- Exercise objective -
Here the whole listing must be retyped exactly, with no line omitted.

- Data -
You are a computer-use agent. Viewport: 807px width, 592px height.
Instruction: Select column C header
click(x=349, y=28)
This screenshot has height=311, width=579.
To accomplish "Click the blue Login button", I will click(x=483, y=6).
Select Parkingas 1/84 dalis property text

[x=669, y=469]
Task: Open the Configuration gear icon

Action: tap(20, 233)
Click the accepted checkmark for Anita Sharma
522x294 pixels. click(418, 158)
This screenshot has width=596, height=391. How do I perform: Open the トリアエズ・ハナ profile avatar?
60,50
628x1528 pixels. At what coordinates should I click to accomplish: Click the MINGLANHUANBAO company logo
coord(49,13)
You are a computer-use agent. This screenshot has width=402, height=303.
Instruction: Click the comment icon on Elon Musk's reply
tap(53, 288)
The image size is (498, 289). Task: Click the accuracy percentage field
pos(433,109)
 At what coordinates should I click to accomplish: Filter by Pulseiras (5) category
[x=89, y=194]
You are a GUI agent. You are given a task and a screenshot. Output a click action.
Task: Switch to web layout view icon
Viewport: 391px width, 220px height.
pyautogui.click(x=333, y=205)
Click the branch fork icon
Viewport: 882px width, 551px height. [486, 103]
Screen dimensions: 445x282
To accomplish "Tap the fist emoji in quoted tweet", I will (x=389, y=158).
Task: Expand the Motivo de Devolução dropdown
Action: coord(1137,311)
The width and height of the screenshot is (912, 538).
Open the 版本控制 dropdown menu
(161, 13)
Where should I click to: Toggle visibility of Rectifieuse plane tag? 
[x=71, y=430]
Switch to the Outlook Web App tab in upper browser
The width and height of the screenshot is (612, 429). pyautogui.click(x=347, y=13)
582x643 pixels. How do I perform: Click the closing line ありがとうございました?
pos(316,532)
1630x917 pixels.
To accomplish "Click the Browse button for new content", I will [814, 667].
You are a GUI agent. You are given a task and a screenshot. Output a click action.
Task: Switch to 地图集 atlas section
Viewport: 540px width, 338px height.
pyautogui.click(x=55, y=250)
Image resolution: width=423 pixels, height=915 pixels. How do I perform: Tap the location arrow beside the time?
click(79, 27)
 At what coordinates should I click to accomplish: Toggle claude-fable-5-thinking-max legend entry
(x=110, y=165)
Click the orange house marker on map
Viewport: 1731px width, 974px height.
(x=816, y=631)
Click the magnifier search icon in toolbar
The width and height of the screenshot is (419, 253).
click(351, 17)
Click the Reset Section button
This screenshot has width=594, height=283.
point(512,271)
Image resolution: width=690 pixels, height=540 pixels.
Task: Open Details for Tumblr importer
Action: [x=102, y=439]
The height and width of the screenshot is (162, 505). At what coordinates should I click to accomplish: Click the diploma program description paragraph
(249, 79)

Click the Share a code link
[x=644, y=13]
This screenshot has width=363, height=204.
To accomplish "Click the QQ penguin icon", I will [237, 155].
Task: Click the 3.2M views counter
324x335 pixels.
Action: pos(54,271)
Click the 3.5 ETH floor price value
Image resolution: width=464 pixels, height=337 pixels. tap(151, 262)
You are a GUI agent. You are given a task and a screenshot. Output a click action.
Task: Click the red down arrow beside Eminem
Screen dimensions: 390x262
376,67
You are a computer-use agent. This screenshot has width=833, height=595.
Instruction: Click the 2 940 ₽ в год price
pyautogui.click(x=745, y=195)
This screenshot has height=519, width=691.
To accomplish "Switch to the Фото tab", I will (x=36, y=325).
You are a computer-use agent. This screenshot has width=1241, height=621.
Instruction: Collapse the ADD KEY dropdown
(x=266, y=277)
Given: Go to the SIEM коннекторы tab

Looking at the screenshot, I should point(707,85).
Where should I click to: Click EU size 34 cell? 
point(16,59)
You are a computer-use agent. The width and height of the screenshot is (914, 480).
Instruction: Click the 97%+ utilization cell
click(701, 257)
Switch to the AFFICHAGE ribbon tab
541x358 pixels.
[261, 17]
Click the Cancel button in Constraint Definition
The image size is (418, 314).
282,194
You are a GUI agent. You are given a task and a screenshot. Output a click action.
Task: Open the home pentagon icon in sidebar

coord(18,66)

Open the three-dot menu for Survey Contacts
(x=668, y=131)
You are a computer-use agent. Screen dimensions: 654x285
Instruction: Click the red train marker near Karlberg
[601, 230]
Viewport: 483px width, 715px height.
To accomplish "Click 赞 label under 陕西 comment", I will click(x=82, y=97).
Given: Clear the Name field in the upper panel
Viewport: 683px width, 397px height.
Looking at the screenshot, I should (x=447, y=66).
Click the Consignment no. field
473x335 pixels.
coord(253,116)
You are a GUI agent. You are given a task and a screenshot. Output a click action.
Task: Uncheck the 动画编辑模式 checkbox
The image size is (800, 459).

- Task result -
You are a computer-use agent. Viewport: 807px width, 592px height.
Instruction: Select column C header
click(x=349, y=28)
This screenshot has height=311, width=579.
To accomplish "Click the blue Login button", I will click(x=483, y=6).
Select Parkingas 1/84 dalis property text

[x=669, y=469]
Task: Open the Configuration gear icon

Action: tap(20, 233)
Click the accepted checkmark for Anita Sharma
522x294 pixels. click(418, 158)
This screenshot has width=596, height=391. How do I perform: Open the トリアエズ・ハナ profile avatar?
60,50
628x1528 pixels. At what coordinates should I click to accomplish: Click the MINGLANHUANBAO company logo
coord(49,13)
You are a computer-use agent. This screenshot has width=402, height=303.
Instruction: Click the comment icon on Elon Musk's reply
tap(53, 288)
The image size is (498, 289). Task: Click the accuracy percentage field
pos(433,109)
 At what coordinates should I click to accomplish: Filter by Pulseiras (5) category
[x=89, y=194]
You are a GUI agent. You are given a task and a screenshot. Output a click action.
Task: Switch to web layout view icon
Viewport: 391px width, 220px height.
pyautogui.click(x=333, y=205)
Click the branch fork icon
Viewport: 882px width, 551px height. [486, 103]
Screen dimensions: 445x282
To accomplish "Tap the fist emoji in quoted tweet", I will (x=389, y=158).
Task: Expand the Motivo de Devolução dropdown
Action: coord(1137,311)
The width and height of the screenshot is (912, 538).
Open the 版本控制 dropdown menu
(161, 13)
Where should I click to: Toggle visibility of Rectifieuse plane tag? 
[x=71, y=430]
Switch to the Outlook Web App tab in upper browser
The width and height of the screenshot is (612, 429). pyautogui.click(x=347, y=13)
582x643 pixels. How do I perform: Click the closing line ありがとうございました?
pos(316,532)
1630x917 pixels.
To accomplish "Click the Browse button for new content", I will [814, 667].
You are a GUI agent. You are given a task and a screenshot. Output a click action.
Task: Switch to 地图集 atlas section
Viewport: 540px width, 338px height.
pyautogui.click(x=55, y=250)
Image resolution: width=423 pixels, height=915 pixels. How do I perform: Tap the location arrow beside the time?
click(79, 27)
 At what coordinates should I click to accomplish: Toggle claude-fable-5-thinking-max legend entry
(x=110, y=165)
Click the orange house marker on map
Viewport: 1731px width, 974px height.
(x=816, y=631)
Click the magnifier search icon in toolbar
The width and height of the screenshot is (419, 253).
click(351, 17)
Click the Reset Section button
This screenshot has width=594, height=283.
point(512,271)
Image resolution: width=690 pixels, height=540 pixels.
Task: Open Details for Tumblr importer
Action: [x=102, y=439]
The height and width of the screenshot is (162, 505). At what coordinates should I click to accomplish: Click the diploma program description paragraph
(249, 79)

Click the Share a code link
[x=644, y=13]
This screenshot has width=363, height=204.
To accomplish "Click the QQ penguin icon", I will [237, 155].
Task: Click the 3.2M views counter
324x335 pixels.
Action: pos(54,271)
Click the 3.5 ETH floor price value
Image resolution: width=464 pixels, height=337 pixels. tap(151, 262)
You are a GUI agent. You are given a task and a screenshot. Output a click action.
Task: Click the red down arrow beside Eminem
Screen dimensions: 390x262
376,67
You are a computer-use agent. This screenshot has width=833, height=595.
Instruction: Click the 2 940 ₽ в год price
pyautogui.click(x=745, y=195)
This screenshot has height=519, width=691.
To accomplish "Switch to the Фото tab", I will (x=36, y=325).
You are a computer-use agent. This screenshot has width=1241, height=621.
Instruction: Collapse the ADD KEY dropdown
(x=266, y=277)
Given: Go to the SIEM коннекторы tab

Looking at the screenshot, I should point(707,85).
Where should I click to: Click EU size 34 cell? 
point(16,59)
You are a computer-use agent. The width and height of the screenshot is (914, 480).
Instruction: Click the 97%+ utilization cell
click(701, 257)
Switch to the AFFICHAGE ribbon tab
541x358 pixels.
[261, 17]
Click the Cancel button in Constraint Definition
The image size is (418, 314).
282,194
You are a GUI agent. You are given a task and a screenshot. Output a click action.
Task: Open the home pentagon icon in sidebar

coord(18,66)

Open the three-dot menu for Survey Contacts
(x=668, y=131)
You are a computer-use agent. Screen dimensions: 654x285
Instruction: Click the red train marker near Karlberg
[601, 230]
Viewport: 483px width, 715px height.
To accomplish "Click 赞 label under 陕西 comment", I will click(x=82, y=97).
Given: Clear the Name field in the upper panel
Viewport: 683px width, 397px height.
Looking at the screenshot, I should (x=447, y=66).
Click the Consignment no. field
473x335 pixels.
coord(253,116)
You are a GUI agent. You are given a task and a screenshot. Output a click action.
Task: Uncheck the 动画编辑模式 checkbox
The image size is (800, 459).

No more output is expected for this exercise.